1981 nacido gay: segunda carta
Martes 22 de Enero 2013
Hola a todos
Como os contaba en mi primera carta, con 15 años me veo como
un chico al que le gusta mucho el sexo y que como soy un vicioso, al pasar las
chicas de mi me voy con chicos. Bueno chicos y no tan chicos. Durante toda mi
adolescencia voy añadiendo mas nombres a mi agenda mental de chicos (por cierto
los nombres que vallan apareciendo en mis historias son inventados ya que no
quiero sacar a nadie del armario a tirones)
A todos estos chicos los voy conociendo de forma fortuita,
otros ya estaban en mi vida, uno de mis primeros chicos es Felipe, a este chico
lo conozco la primera vez con unos 8 años en casa de una vecina, el tiene 15 o así
la verdad que nunca supe que edad tenia pero se que era mayor que yo, con esta
edad yo ya había tenido experiencias pero me voy a contar a partir de los 12,
de hecho con Felipe no tengo nada hasta años después. La primera vez que doy
con el es un día que saliendo del alguna actividad extraescolar en mi colegio,
paso por una cafetería que acababan de abrir y en la que había una maquina de
videojuegos, ahora no recuerdo el nombre del juego, cuando entro en la cafetería
me encuentro a Felipe jugando a la
maquinita y me puse a jugar con el, con cinco duros que le había cogido a mi
madre del monedero.
No recuerdo como fue, pero se que podía llegar a ser muy convincente.

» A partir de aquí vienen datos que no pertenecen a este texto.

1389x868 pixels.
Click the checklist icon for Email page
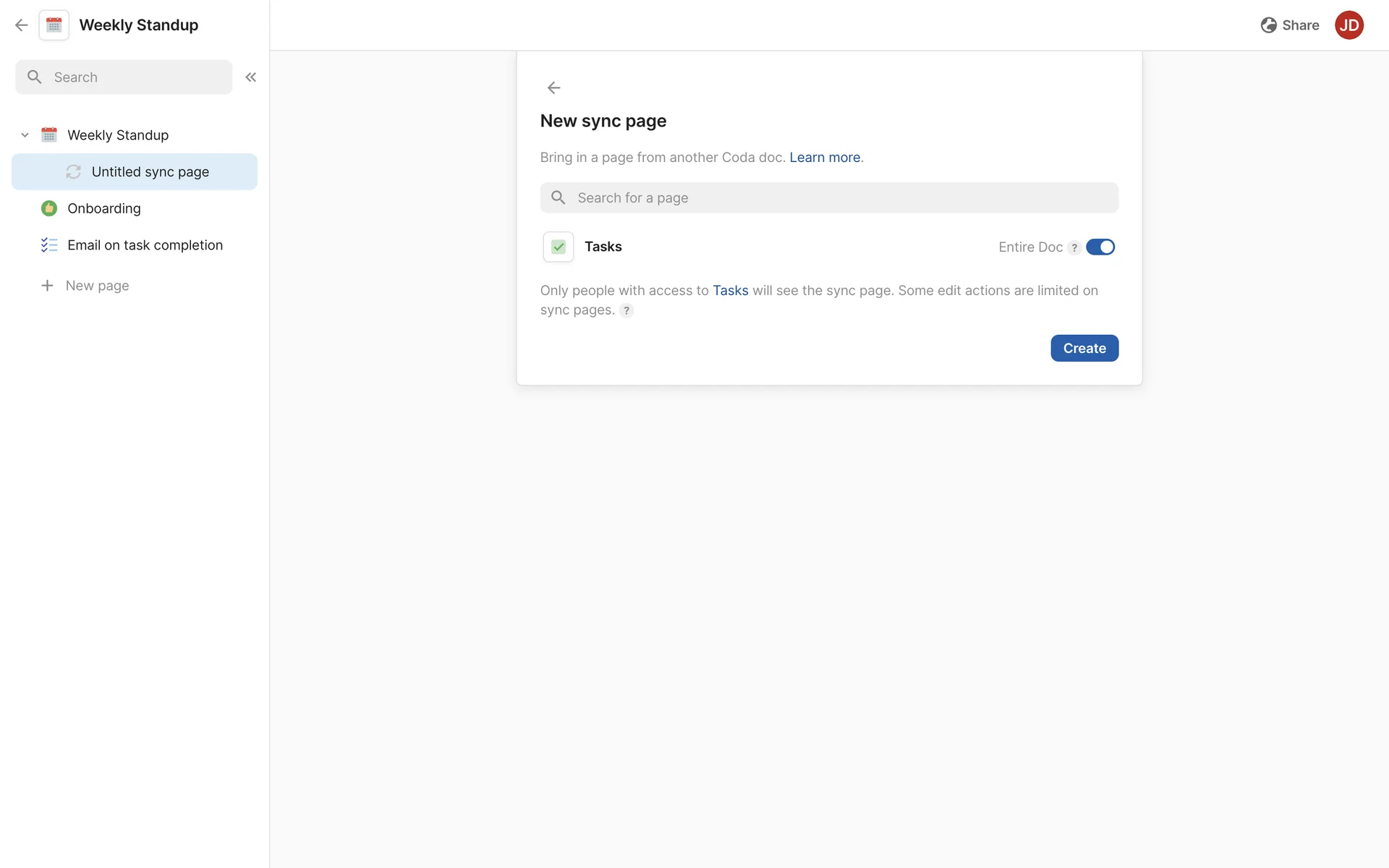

Recuerdo que lo convencí para ir a ver quien de los dos la tenia mas grande (creo que ese a sido mi
truco mas utilizado durante muchos años) no se porque pero esto siempre me
funciono muy bien. A poca distancia de la cafetería había un edificio muy bonito,
con ascensor y un cuarto de contadores, que era mas grande que mi habitación. Con
este chico siempre acababa en ese edf o en otro cercano. En esa primera vez con Felipe primero nos subimos al ascensor, donde
el me dice que lo toque un poco para calentar motores, cosa que yo hago muy
agradablemente. Yo me pongo nervioso, por que se que pueden coger el ascensor y pillarnos infraganti, por lo que le digo a
el que deberíamos irnos a otro sitio, cosa a la que accede, bajamos del
ascensor y mira una puerta que hay justo a la salida del ascensor con la suerte
de estar abierta y ser un cuarto de contadores grandísimo y además se cerraba
desde dentro algo que nunca entendí. En ese cuarto le hice una de mis primeras
felaciones. Al terminar salimos, el me dice que esto nunca se repetirá (jajá
jajá) que el no es marica pero que le gusta que… y que como las tías no se lo
hacen pues se lo hago yo. Cuando llego a
mi casa me toca lo de siempre negar y como no decir que ya no se iba a repetir.
(Siempre decía lo mismo)-yo no soy así, eso no esta bien, es pecado… – a lo
sumo eso me duraba dos o tres semanas en
las que incluso intentaba conocer a alguna chica llegando a decirles que estaba
súper enamorado de ella (fuera la que fuera) solo hacia falta, que alguien me
dijera que le interesaba a la chica.